#### Work order:
The entries below hold a line with "Task: Click the 文档 link under 参数" and a line with "Image resolution: width=1280". Return those lines and all that lie between them, exactly and only.

#### Supplied records:

┏━━

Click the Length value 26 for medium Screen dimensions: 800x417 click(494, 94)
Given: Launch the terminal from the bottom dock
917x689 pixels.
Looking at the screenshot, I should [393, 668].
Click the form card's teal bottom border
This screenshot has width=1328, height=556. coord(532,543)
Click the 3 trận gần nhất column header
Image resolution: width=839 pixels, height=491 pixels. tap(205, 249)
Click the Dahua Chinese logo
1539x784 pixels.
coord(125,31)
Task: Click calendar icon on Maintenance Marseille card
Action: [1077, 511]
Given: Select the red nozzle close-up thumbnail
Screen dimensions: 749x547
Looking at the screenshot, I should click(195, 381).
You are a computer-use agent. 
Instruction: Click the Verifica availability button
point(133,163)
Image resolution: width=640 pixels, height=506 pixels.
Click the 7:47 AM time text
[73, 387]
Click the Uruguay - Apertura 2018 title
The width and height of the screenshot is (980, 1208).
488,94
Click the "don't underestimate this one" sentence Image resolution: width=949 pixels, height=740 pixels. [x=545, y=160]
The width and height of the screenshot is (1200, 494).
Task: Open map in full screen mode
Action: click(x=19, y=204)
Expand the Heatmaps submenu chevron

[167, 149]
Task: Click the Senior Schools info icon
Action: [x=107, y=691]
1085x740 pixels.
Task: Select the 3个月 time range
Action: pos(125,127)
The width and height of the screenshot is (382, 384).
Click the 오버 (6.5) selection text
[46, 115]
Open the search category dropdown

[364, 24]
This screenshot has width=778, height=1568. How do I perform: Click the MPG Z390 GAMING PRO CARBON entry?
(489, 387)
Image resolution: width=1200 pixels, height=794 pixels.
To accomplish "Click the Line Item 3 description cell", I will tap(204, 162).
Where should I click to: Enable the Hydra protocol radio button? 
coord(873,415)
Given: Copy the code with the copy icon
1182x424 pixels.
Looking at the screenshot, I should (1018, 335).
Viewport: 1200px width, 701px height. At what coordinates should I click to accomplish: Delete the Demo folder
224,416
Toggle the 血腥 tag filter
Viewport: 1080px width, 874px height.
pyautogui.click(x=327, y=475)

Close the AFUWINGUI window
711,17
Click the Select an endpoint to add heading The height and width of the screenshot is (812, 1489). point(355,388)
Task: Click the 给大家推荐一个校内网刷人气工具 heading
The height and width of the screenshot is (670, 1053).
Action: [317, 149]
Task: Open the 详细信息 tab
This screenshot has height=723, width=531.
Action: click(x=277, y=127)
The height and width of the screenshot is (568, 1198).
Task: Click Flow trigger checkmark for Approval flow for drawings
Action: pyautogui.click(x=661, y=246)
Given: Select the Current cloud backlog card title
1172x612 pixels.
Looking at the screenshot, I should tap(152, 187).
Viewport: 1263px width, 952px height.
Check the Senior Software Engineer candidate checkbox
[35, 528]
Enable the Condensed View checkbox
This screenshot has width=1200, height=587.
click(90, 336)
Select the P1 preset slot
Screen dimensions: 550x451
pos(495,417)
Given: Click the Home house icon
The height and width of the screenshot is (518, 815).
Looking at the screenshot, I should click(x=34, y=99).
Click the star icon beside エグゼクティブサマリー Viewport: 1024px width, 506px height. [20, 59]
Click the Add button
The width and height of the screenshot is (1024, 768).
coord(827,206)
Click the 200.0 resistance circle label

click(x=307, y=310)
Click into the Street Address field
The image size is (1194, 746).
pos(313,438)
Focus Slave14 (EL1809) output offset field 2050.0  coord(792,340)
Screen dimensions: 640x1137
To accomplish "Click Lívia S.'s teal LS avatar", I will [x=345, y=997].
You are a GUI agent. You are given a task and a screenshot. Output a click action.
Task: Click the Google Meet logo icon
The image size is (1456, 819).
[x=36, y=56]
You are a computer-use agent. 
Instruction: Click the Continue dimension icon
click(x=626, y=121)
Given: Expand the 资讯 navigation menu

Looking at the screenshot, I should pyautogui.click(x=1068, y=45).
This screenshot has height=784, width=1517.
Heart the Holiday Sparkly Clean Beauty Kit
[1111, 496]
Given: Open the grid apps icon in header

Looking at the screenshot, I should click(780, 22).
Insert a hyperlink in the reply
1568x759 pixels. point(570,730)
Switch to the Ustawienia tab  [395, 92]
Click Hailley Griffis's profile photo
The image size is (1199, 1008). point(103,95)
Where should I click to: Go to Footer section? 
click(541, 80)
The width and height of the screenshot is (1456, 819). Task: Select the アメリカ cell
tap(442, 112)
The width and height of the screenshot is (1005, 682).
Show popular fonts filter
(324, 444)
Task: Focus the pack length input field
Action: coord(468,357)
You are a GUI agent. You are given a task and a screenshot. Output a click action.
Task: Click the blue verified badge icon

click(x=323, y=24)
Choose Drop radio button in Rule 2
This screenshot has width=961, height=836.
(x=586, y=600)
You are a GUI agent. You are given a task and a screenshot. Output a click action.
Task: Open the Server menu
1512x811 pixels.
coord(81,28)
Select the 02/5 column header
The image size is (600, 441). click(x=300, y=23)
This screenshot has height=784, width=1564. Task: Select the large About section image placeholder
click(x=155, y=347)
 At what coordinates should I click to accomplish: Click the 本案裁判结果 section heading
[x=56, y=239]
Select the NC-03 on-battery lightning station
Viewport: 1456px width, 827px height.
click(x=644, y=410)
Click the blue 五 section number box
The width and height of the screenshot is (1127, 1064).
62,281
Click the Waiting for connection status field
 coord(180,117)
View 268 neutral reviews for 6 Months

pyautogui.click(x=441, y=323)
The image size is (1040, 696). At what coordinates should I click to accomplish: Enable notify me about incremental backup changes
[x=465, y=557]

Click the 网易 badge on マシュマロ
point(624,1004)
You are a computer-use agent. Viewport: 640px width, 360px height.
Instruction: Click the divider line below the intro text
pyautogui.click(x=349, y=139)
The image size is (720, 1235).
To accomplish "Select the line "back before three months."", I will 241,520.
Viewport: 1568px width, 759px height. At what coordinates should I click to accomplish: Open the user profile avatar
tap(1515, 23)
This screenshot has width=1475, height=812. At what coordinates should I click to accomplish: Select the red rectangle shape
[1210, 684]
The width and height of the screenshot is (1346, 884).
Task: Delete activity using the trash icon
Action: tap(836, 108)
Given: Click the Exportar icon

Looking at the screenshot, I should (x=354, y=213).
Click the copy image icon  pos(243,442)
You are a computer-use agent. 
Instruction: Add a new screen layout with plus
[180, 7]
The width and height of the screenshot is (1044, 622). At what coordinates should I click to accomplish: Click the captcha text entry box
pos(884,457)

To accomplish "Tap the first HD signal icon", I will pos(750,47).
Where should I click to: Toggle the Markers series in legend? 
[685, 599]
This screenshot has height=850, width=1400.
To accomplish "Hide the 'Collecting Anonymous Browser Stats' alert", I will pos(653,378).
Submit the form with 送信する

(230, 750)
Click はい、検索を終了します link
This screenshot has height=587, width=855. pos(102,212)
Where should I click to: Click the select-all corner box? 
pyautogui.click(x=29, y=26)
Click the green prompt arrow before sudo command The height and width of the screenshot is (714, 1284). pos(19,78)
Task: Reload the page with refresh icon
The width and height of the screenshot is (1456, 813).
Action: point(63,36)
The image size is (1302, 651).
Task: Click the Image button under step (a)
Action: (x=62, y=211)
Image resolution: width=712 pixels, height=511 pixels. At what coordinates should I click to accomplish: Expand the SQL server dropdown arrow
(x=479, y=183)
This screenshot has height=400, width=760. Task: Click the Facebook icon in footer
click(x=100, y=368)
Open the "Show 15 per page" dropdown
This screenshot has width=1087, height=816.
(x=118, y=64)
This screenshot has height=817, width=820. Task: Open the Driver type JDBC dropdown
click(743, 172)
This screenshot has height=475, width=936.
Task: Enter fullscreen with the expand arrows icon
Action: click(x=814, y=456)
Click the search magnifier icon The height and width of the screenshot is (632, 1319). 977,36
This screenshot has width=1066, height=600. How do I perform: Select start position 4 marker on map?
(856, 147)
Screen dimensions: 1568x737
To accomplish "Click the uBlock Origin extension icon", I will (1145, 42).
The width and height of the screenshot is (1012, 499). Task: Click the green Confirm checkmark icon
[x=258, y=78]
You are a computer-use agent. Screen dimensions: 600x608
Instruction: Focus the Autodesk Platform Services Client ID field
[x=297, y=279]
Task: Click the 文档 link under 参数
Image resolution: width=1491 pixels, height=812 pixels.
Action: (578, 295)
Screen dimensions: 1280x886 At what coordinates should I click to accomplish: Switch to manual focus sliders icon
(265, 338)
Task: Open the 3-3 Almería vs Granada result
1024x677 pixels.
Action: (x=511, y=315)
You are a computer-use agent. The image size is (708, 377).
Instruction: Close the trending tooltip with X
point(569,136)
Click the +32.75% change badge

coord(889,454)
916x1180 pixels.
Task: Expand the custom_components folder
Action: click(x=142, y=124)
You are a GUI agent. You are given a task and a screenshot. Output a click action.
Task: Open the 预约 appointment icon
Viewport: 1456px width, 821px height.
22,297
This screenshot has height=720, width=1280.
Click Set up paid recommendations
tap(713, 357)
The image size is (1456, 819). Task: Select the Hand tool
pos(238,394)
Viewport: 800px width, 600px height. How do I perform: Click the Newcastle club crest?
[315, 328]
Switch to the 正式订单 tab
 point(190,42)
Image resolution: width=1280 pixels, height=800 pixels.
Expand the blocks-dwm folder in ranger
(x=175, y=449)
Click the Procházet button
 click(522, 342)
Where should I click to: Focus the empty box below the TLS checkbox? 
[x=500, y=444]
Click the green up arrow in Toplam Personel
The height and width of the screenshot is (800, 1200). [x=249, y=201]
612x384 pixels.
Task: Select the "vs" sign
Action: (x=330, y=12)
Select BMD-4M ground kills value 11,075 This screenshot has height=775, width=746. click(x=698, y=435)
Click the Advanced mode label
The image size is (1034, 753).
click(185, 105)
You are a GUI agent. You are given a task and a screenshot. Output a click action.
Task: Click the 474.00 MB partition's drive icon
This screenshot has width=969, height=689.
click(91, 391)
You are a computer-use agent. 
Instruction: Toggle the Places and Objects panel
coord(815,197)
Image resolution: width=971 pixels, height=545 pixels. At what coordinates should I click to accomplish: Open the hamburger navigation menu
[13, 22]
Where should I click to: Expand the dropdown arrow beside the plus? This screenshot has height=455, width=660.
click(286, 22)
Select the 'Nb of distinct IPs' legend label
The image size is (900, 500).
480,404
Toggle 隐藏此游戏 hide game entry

┗━━

#### Exercise solution:
Task: Click the 文档 link under 参数
Image resolution: width=1491 pixels, height=812 pixels.
Action: (578, 295)
Screen dimensions: 1280x886 At what coordinates should I click to accomplish: Switch to manual focus sliders icon
(265, 338)
Task: Open the 3-3 Almería vs Granada result
1024x677 pixels.
Action: (x=511, y=315)
You are a computer-use agent. The image size is (708, 377).
Instruction: Close the trending tooltip with X
point(569,136)
Click the +32.75% change badge

coord(889,454)
916x1180 pixels.
Task: Expand the custom_components folder
Action: click(x=142, y=124)
You are a GUI agent. You are given a task and a screenshot. Output a click action.
Task: Open the 预约 appointment icon
Viewport: 1456px width, 821px height.
22,297
This screenshot has height=720, width=1280.
Click Set up paid recommendations
tap(713, 357)
The image size is (1456, 819). Task: Select the Hand tool
pos(238,394)
Viewport: 800px width, 600px height. How do I perform: Click the Newcastle club crest?
[315, 328]
Switch to the 正式订单 tab
 point(190,42)
Image resolution: width=1280 pixels, height=800 pixels.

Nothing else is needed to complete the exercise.